- [Work instructions]: Leave out every picture and set down, exactly, the lines below from the one holding "The width and height of the screenshot is (203, 130)." up to and including the one holding "The image size is (436, 212).".

- [Stored records]:
※ ※ ※
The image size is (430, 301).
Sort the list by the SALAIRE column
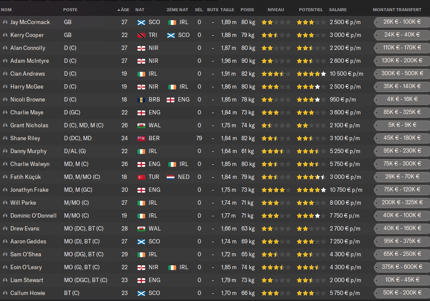(338, 9)
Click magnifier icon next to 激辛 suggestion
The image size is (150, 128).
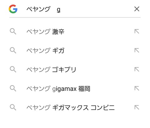click(13, 32)
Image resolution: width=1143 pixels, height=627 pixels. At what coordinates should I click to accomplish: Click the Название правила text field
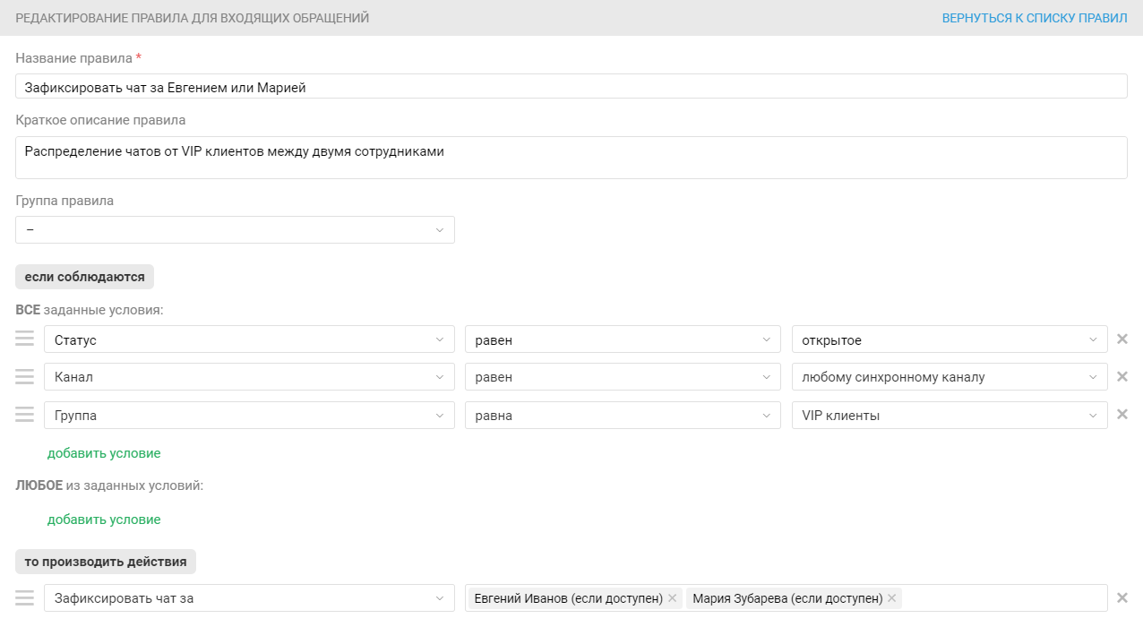click(571, 87)
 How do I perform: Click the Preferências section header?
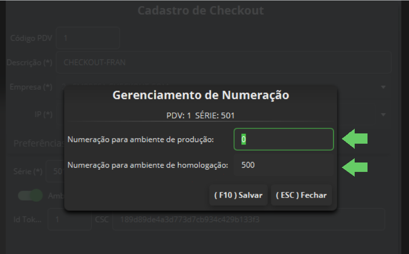point(39,143)
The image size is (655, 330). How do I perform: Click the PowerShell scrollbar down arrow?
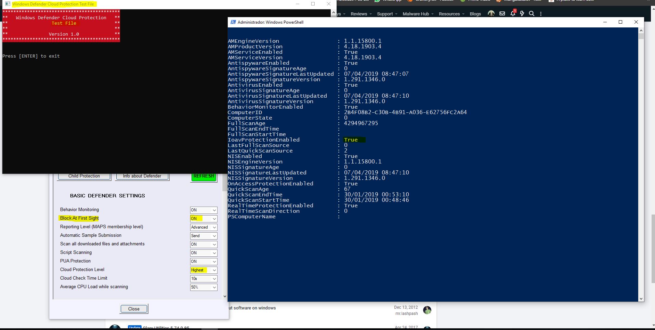coord(641,299)
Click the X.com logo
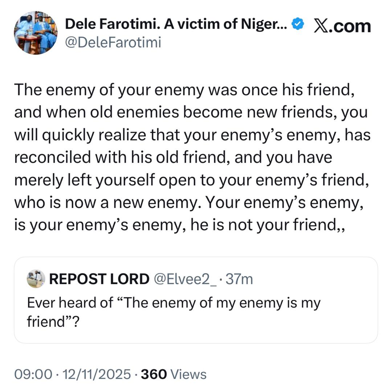Screen dimensions: 392x392 [343, 25]
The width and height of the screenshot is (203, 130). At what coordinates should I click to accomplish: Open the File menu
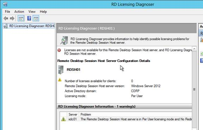tap(7, 12)
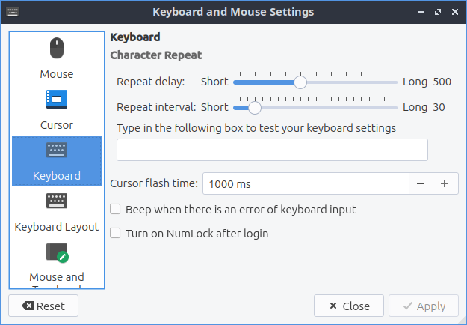Image resolution: width=467 pixels, height=325 pixels.
Task: Click the Keyboard icon in sidebar
Action: [57, 150]
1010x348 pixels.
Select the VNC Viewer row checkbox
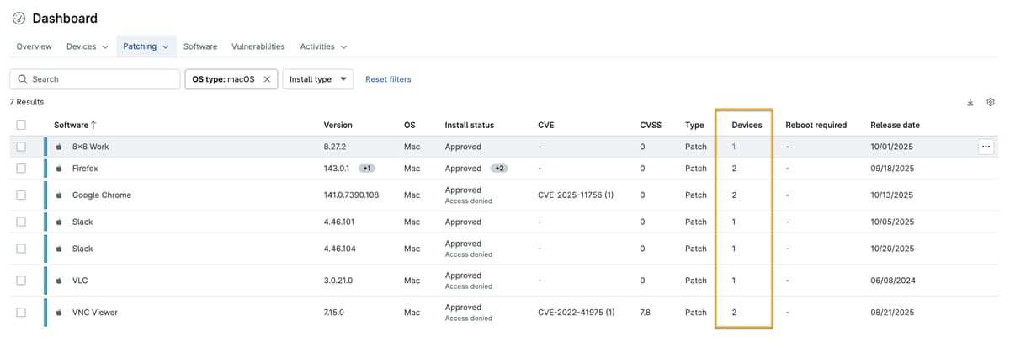pos(21,313)
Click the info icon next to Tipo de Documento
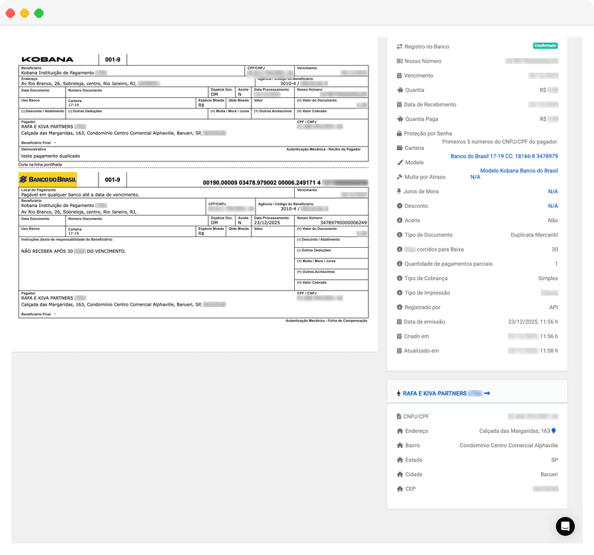Screen dimensions: 594x555 tap(399, 235)
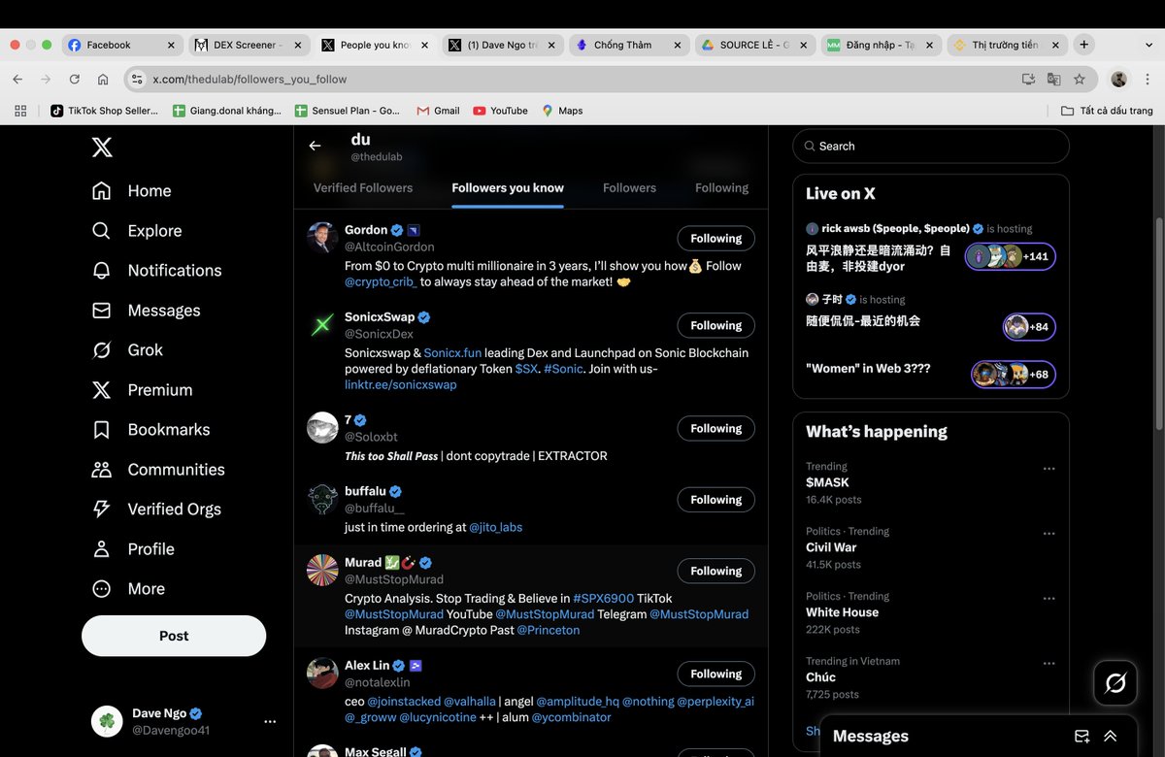This screenshot has height=757, width=1165.
Task: Click the Search input field
Action: (x=929, y=146)
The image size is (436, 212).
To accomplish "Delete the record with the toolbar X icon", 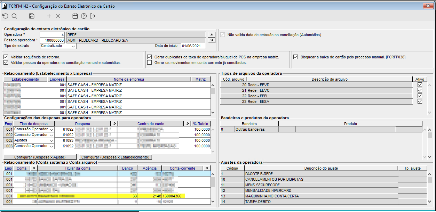I will 58,16.
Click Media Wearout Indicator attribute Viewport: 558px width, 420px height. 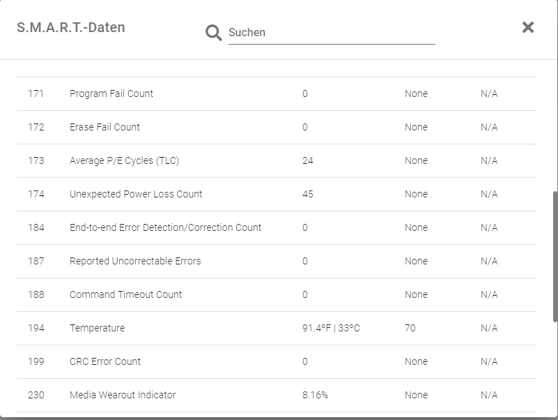pyautogui.click(x=123, y=395)
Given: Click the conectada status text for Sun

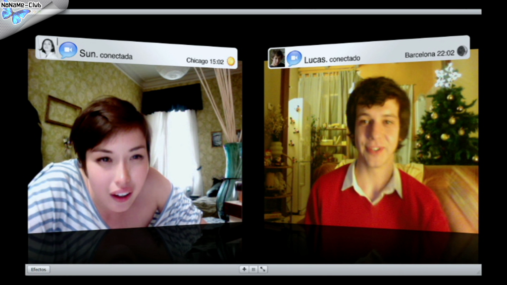Looking at the screenshot, I should pyautogui.click(x=116, y=56).
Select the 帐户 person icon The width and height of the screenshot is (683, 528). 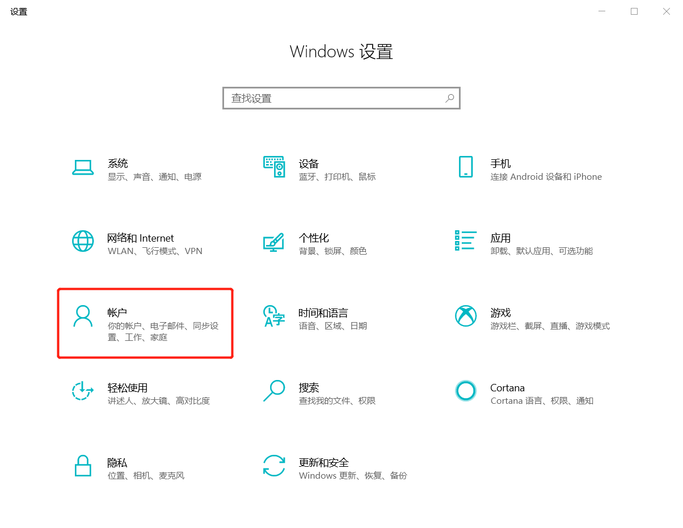click(83, 316)
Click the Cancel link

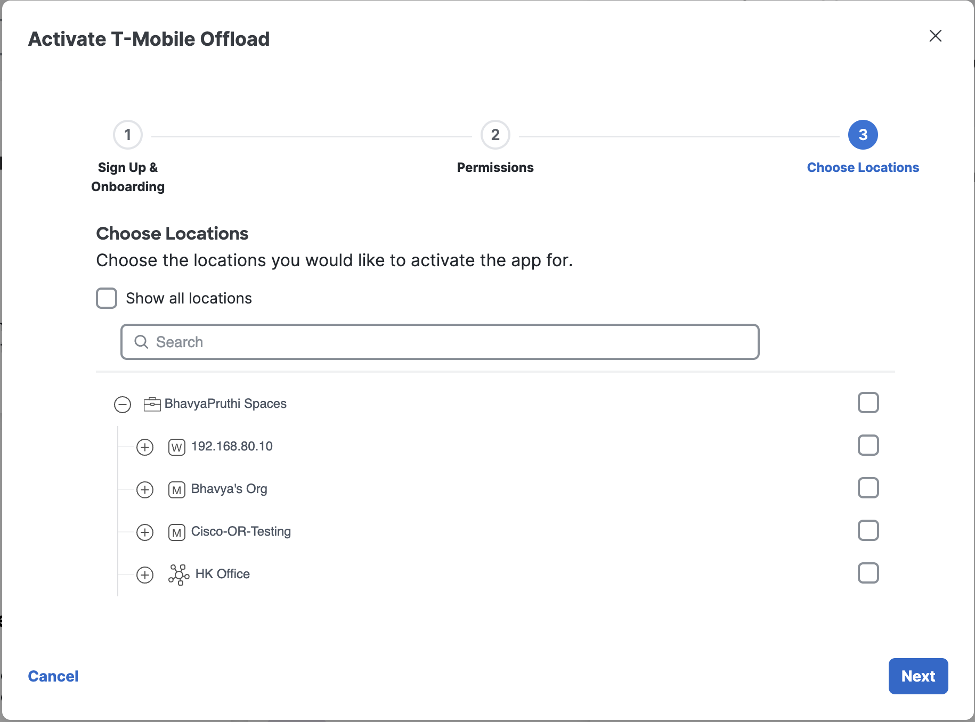[x=53, y=676]
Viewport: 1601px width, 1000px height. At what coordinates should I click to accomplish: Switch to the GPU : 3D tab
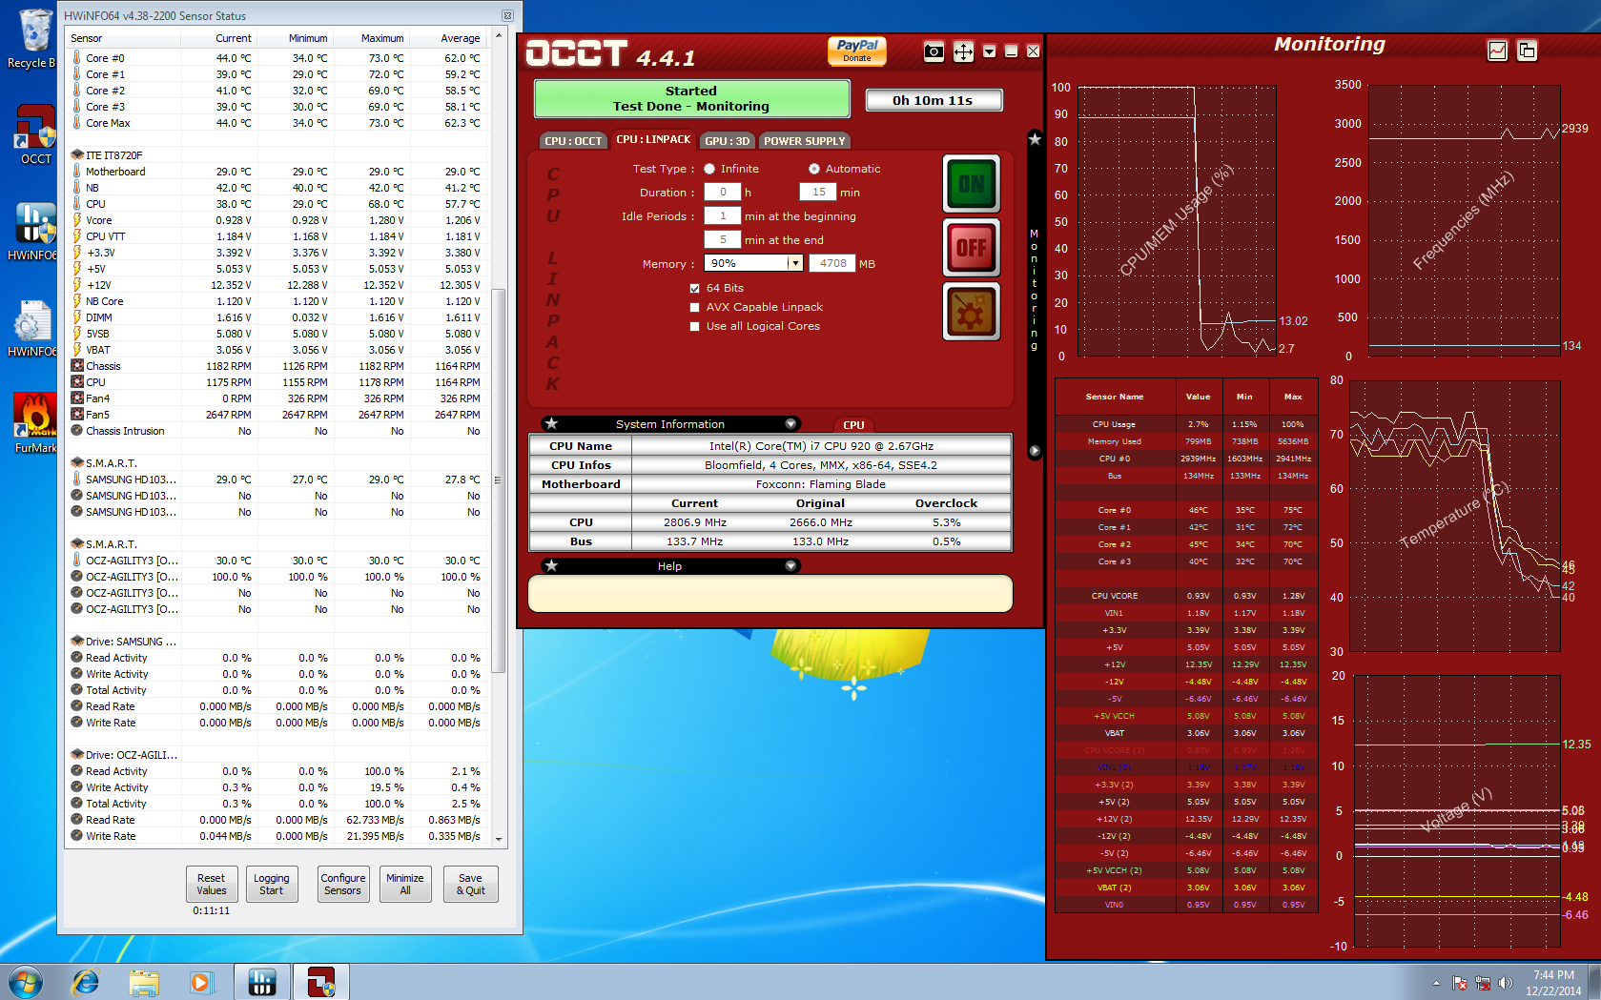click(x=727, y=141)
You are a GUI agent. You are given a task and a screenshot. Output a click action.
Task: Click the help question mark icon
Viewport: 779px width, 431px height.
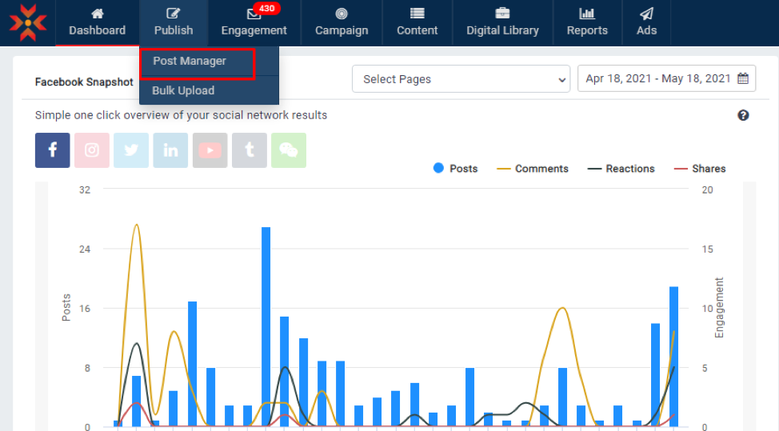pos(743,115)
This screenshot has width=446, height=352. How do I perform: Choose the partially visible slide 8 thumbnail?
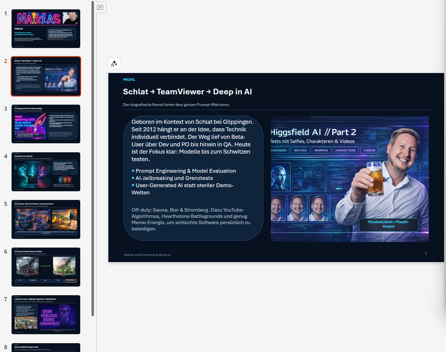click(x=46, y=348)
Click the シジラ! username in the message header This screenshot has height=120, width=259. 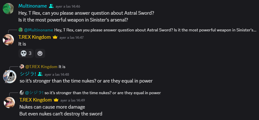[x=28, y=74]
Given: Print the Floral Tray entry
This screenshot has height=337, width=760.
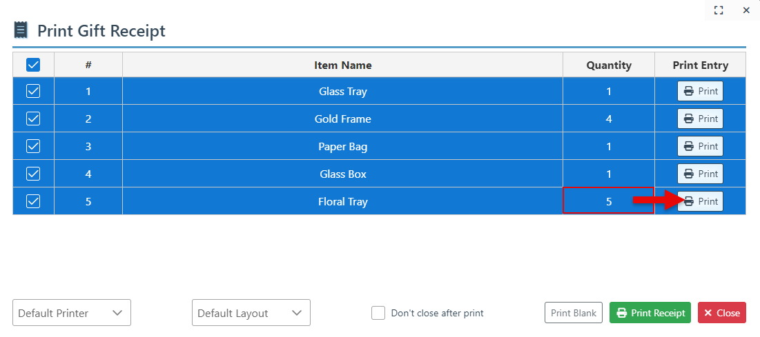Looking at the screenshot, I should click(x=700, y=201).
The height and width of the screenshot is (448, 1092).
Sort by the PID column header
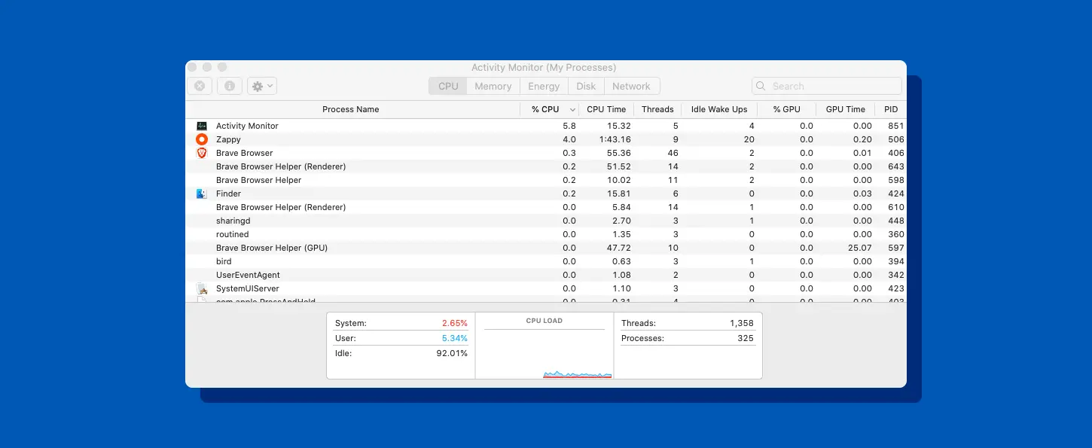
※ ※ ※
- [Reply to the exercise]:
The width and height of the screenshot is (203, 130). At what coordinates should I click to accomplish: Open the File menu
tap(7, 12)
Image resolution: width=467 pixels, height=325 pixels.
Task: Click the Keyboard icon in sidebar
Action: [57, 150]
1010x348 pixels.
Select the VNC Viewer row checkbox
pos(21,313)
Click the info icon next to Tipo de Documento
Screen dimensions: 594x555 tap(399, 235)
This screenshot has height=757, width=1165.
Task: Click the Search input field
Action: (x=929, y=146)
The image size is (436, 212).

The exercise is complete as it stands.